Las votaciones de 2020, ocurridas en estados republicanos y demócratas, equivalen a un mandato para poner fin a la guerra de las drogas, que nunca tuvo apoyo popular en Estados Unidos. La guerra fue iniciada por Richard Nixon en 1971 con el pretexto de proteger a los estadounidenses de una plaga, pero su verdadero propósito, como lo reveló después su exasesor John Ehrlichman, fue castigar a los jóvenes que se oponían a la guerra de Vietnam y a los afroamericanos que luchaban por sus derechos civiles, a quienes la Casa Blanca veía solo como consumidores de drogas.
La guerra ha tenido un alto costo para Estados Unidos, pero uno aún mayor para los países donde estas se originan. Colombia fue arrastrada a ella al señalarla como la principal culpable del narcotráfico, y conocemos el precio en vidas, recursos, soberanía y dignidad que esto ha significado para nuestro país. Solo la persistente lucha de gobiernos como el de Virgilio Barco permitió quitarnos esa lacra y lograr que Estados Unidos y otros países consumidores, como el Reino Unido, admitieran su corresponsabilidad en el problema.
Sin embargo, los gobernantes estadounidenses siguieron empeñados en esa guerra equivocada, que además es hipócrita. Ronald Reagan le ganó el campeonato del cinismo a Nixon al valerse de narcotraficantes para combatir a los sandinistas en Nicaragua. Bill Clinton no abandonó la política punitiva, ni tampoco lo hicieron George Bush padre y George Bush hijo. Barack Obama eliminó la sanción mínima por posesión de crack en Estados Unidos, pero no terminó la guerra.

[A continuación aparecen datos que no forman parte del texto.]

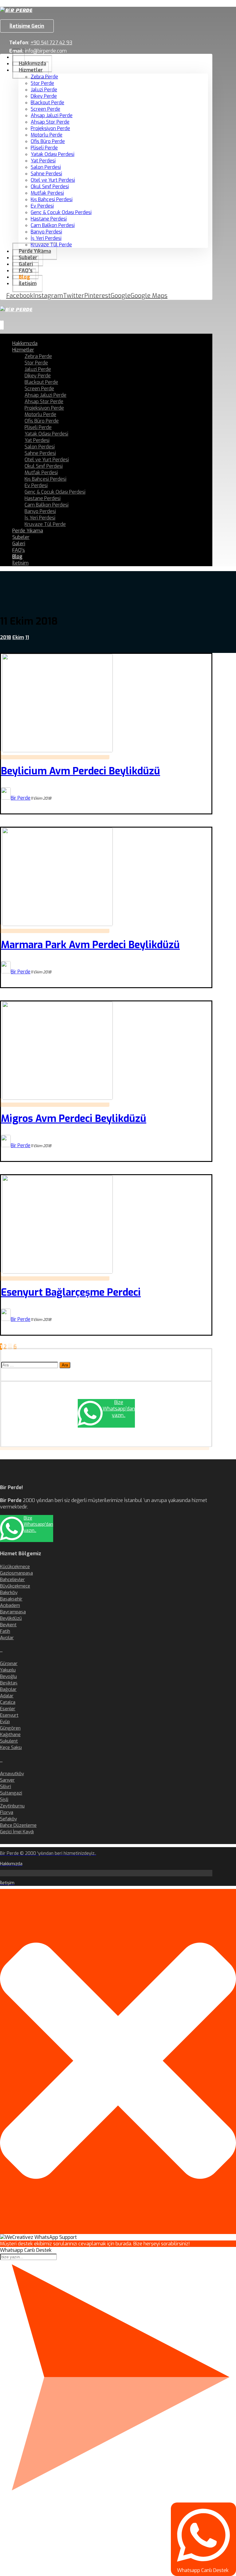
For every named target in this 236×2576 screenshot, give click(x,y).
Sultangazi (11, 1793)
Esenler (7, 1709)
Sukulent (9, 1741)
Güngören (10, 1728)
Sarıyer (7, 1780)
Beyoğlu (8, 1676)
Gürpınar (9, 1663)
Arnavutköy (12, 1774)
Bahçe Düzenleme (18, 1825)
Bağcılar (8, 1689)
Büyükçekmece (15, 1586)
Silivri (5, 1786)
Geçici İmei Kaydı (17, 1832)
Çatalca (7, 1702)
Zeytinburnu (12, 1806)
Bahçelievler (12, 1579)
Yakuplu (8, 1670)
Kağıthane (10, 1734)
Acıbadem (10, 1605)
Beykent (8, 1625)
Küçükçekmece (15, 1567)
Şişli (4, 1799)
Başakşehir (11, 1599)
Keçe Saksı (11, 1747)
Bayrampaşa (13, 1612)
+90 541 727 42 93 (51, 42)
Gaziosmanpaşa (16, 1573)
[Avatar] (6, 798)
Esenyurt (9, 1715)
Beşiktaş (9, 1683)
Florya (6, 1812)
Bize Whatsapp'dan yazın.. (119, 1408)
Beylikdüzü (11, 1618)
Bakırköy (9, 1592)
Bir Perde (20, 798)
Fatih (5, 1631)
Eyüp (5, 1722)
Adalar (7, 1696)
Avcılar (7, 1638)
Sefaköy (8, 1819)
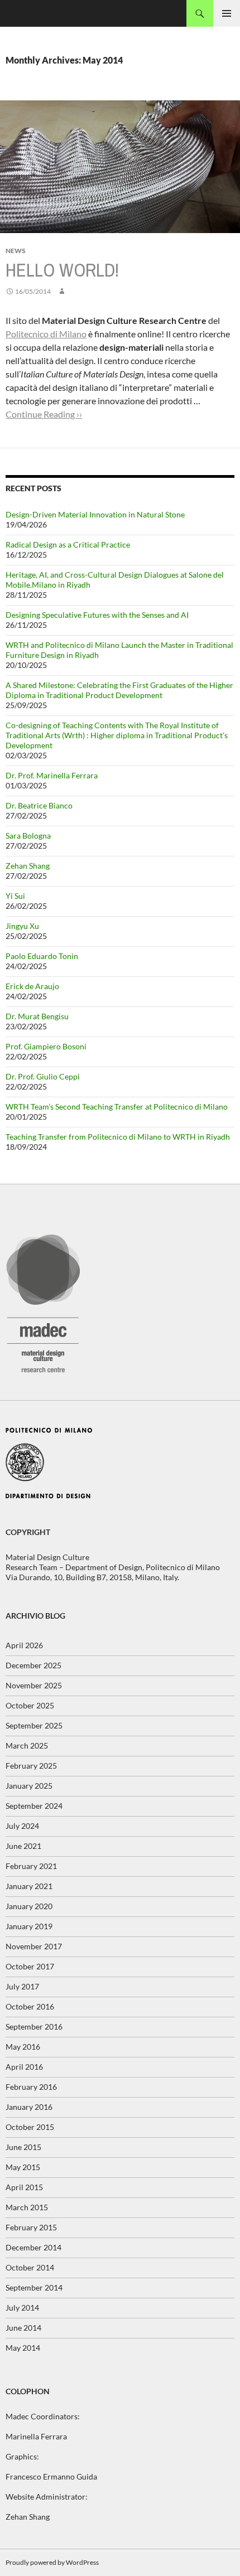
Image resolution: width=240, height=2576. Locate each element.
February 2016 (31, 2086)
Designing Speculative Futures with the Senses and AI (97, 614)
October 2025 (30, 1705)
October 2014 (30, 2267)
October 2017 (30, 1966)
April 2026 (24, 1645)
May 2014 (23, 2347)
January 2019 (29, 1926)
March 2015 (27, 2207)
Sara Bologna (28, 835)
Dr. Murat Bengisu (37, 1016)
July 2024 (22, 1826)
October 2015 (30, 2127)
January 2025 (29, 1785)
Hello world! (62, 270)
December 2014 (33, 2247)
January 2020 (29, 1906)
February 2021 (31, 1866)
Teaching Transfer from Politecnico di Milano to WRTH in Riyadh (118, 1136)
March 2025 (27, 1745)
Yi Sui (15, 895)
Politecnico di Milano (46, 333)
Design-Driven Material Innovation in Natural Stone (95, 514)
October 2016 (30, 2006)
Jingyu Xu (22, 926)
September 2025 (34, 1725)
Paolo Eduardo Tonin (42, 956)
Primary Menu (226, 13)
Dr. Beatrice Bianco (39, 805)
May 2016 (23, 2046)
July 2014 (22, 2307)
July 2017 (22, 1986)
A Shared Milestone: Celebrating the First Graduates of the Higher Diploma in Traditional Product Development (119, 690)
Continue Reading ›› (44, 414)
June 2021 (23, 1846)
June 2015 (23, 2147)
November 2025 (34, 1685)
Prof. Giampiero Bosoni (46, 1046)
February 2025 (31, 1765)
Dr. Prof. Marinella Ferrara (52, 775)
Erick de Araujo (32, 986)
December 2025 (33, 1665)
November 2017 (34, 1946)
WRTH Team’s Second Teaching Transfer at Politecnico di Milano (117, 1106)
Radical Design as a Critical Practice (68, 544)
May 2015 (23, 2167)
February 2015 (31, 2227)
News (16, 250)
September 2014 (34, 2287)
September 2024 (34, 1805)
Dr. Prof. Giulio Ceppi (43, 1076)
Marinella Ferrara (36, 2436)
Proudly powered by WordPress (52, 2562)
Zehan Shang (28, 865)
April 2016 (24, 2066)
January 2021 (29, 1886)
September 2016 (34, 2026)
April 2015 (24, 2187)
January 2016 (29, 2107)
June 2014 (23, 2327)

Las votaciones del 3 de noviembre mostraron que la política de la DEA tiene cada día menos apoyo en Estados Unidos. Hay una creciente conciencia de que la solución no está en seguir encarcelando consumidores, sino en manejar el problema como un tema de salud pública. Así lo entienden también en otros países donde ya ganó la despenalización, como Canadá, Grecia, Países Bajos, Portugal y Uruguay. En cambio, aquí seguimos cargando con el peso de la guerra que millones de estadounidenses quieren terminar. Somos más papistas que el Papa.